Inside: Inexplicable Moments Of Escape

Thanks to Social Media, the milestones of our lives are now so easily recorded, the result being that the millennial generation are ever more inclined to look backwards. Where our elders exude nostalgia in response to the vast and unfathomable changes that have taken place in the last thirty years, ours match that natural inclination with a force that sees us desperately trying to claw for a perceivable timeline in this ever accelerating and disconnected world.

For some, this will mean they can shake their digital head in disbelief that it has been three years since that totally amazing weekend in Prague, or four years since their nephew was born, or five years since they ate a Sunday lunch at a pub.

For others, there may be a cultural element. Despite at least attempting to remain interested in current happenings, I was still a little shocked this week (as I burned an old-skool mix CD) to realise Radiohead’s Amnesiac is fifteen years old. Maybe I need to throw out that t-shirt I bought when it came out, instead of wearing it to work.

Social Media is full of those “I can’t believe it was so long ago’ moments, but I’m interested in what was shared in the first place. To take the album as an example, had Facebook existed back then, I may have shared that I’d purchased Amnesiac. I may have shared my initial feelings on it. Others would have shared their own. Likewise for films, last night’s TV and whatever else we get up to in those smart phone free days.

That reportage of the event (but not of the emotional response) is now a defining characteristic of our society. The cultural element (and I strangely find myself resisting typing that as ‘cultural’) that I don’t see expressed this way is Computer Games.

I sometimes post on Instagram when I finish a book I’ve enjoyed. I share vinyl purchases. The covers tell a story. But what of a computer game?

That phrase alone is on the brink of nonsense. What is a computer? The next generation will not know the word, because it will be obsolete. Console. Tablet. Phone. Those have replaced it but will soon also be gone. Why would a modern mobile phone be called such, when that is such a small part of its purpose? It’d be like calling a car a radio, on account of the fact you sometimes listen to music in it.

Computer gaming has never been bigger, yet much of the market – Candy Crush et al – is not something you would experience and then feel the need to share those moments on social media; ironic since the worst offenders are those very games half-wits still somehow manage to invite you to play on Facebook.

For me, playing Half-Life was the literal game changer. It wasn’t about the ‘baddies’ or the guns. It was the world. The whole world. I was inside it. Graphically, it wasn’t overly immersive and today it looks awful. But when I think about it now, I feel I have been inside Black Mesa. I know my way around it. And without knocking books or film, it is the greatest sense of escapism I have known because as a player I control the situation, the pace, the narrative (at least to some degree).

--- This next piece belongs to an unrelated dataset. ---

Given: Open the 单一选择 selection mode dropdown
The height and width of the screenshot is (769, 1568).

Recently, after a long break from PC Gaming, I returned and played a game called Inside. It is a side-on platformer with minimalist controls. There is no speech from the characters. There are no onscreen prompts. There is no explanation. You are just a child in the forest following the gaming law of moving from the left hand side of the screen to the right.

It’s a brilliant example of the new form of Indie Gaming and like great art, it told me something, it made me think, it took me somewhere.

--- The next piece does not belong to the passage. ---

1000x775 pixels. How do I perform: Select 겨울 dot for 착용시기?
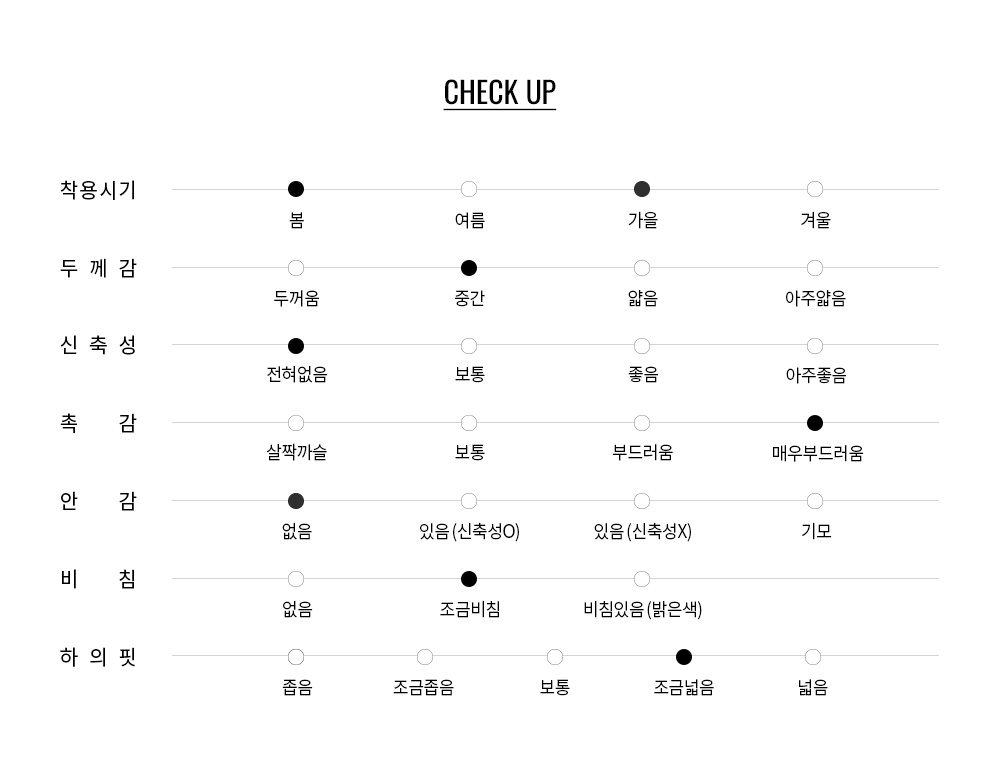(815, 189)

But I can’t sum it up via the medium of Instagram. I can’t even sum it up in a conversation. Mature gaming of this type is a wonderful thing in itself because it is too complex and the effect it creates are too personal. An impression of Gaming is that it is an unhealthy distraction from real life. It may be an escapism, but I feel at its best it is an escape from the bland, short-attention span encouraging world of our Social Media snap-judgement culture, rather than the alternative to kids playing out on the streets til the sun goes down; a ideal that doesn’t exist any longer.

Perhaps the experiences worth pursuing are those that can’t easily be explained, or digitally surmised and packaged for nosey half-strangers, whether they be in the ‘real world’, on a page or on a screen.